Implications and Future Directions
Practically, RLLaVA lowers the computational and engineering barriers for research groups developing RL-aligned VLMs, supporting rapid iteration with diverse algorithmic variants in both text- and vision-grounded settings. Theoretically, the compositional abstraction over policy, reward, value, and reference enables principled study of RL algorithms’ specific effects in joint multimodal MDPs, informing best practices for scalable multimodal, agentic RL.

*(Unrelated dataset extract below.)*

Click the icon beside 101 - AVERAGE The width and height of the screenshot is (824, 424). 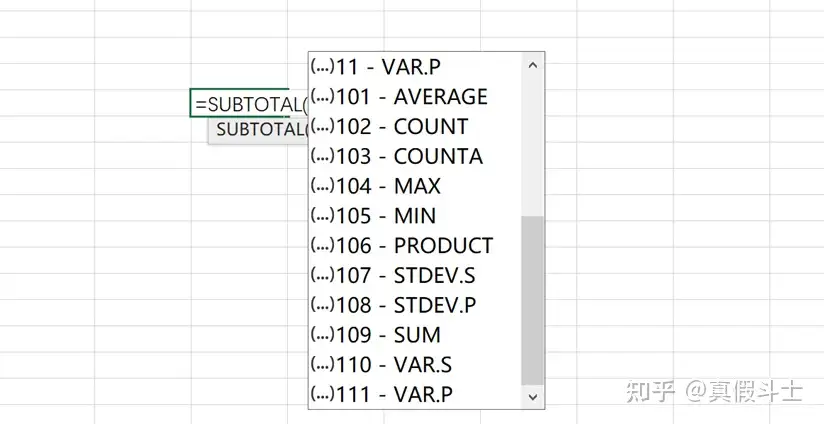click(x=322, y=97)
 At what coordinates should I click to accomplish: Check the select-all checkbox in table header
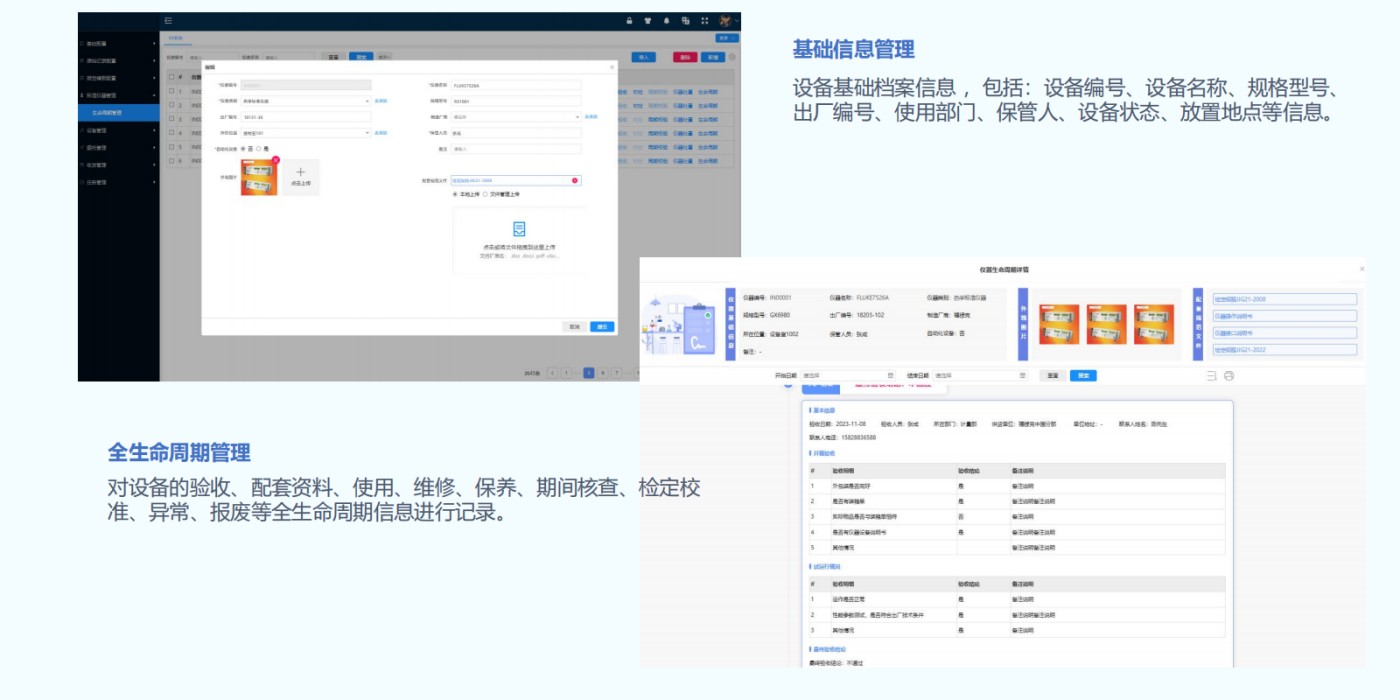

Future extensions, as suggested by the authors, include the integration of tool-use and embodied agent benchmarks, expanded vision/backbone architectures, and the development of more sophisticated reward modeling and credit assignment techniques (e.g., advanced critic-based algorithms, hierarchical credit assignment, or hybrid SFT+RL pipelines).
Conclusion
RLLaVA provides a highly modular, extensible, and resource-efficient framework for reinforcement learning research in multimodal and agentic language-vision models (2512.21450). Its clear separation of RL logic, multimodal model design, and system execution, combined with a comprehensive plugin system, enables both algorithmic innovation and practical deployment in standard computational environments. Experiments demonstrate consistent improvements across a wide spectrum of benchmarks, indicating RLLaVA’s viability for both research and advanced applications in multimodal RL.